Across the material below, how many lines hold the word "Save"? Only the number should be given.

*Available data*:

- - - - -

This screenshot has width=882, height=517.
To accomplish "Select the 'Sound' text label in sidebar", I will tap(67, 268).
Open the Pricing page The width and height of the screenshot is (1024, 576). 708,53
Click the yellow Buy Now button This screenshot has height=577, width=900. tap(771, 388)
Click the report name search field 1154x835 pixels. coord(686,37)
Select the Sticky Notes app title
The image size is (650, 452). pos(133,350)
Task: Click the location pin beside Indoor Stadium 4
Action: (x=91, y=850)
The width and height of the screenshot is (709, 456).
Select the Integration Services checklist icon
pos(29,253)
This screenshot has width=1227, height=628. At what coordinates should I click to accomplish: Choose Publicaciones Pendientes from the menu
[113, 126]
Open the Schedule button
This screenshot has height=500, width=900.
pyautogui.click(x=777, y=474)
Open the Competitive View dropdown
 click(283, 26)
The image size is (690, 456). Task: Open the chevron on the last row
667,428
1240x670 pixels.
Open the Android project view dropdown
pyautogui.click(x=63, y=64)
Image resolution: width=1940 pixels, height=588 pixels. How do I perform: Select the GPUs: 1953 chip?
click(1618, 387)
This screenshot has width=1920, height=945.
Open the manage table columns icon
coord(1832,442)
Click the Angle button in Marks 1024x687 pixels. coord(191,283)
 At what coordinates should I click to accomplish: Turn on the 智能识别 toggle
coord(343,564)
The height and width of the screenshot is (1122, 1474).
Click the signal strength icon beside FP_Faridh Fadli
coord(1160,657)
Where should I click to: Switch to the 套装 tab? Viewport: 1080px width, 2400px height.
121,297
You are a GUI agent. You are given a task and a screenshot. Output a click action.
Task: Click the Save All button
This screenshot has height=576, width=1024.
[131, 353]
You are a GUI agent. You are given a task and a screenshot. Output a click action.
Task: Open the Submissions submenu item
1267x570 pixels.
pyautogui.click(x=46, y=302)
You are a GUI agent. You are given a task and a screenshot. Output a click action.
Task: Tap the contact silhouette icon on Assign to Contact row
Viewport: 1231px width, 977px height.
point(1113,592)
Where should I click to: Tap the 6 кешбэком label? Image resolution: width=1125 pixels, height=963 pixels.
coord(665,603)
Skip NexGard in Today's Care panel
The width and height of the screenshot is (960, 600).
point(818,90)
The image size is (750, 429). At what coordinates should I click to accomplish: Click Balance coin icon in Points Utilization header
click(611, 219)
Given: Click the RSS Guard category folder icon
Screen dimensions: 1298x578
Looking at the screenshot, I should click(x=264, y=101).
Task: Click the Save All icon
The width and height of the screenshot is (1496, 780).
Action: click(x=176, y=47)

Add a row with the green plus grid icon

- - - - -

*Your response*: 2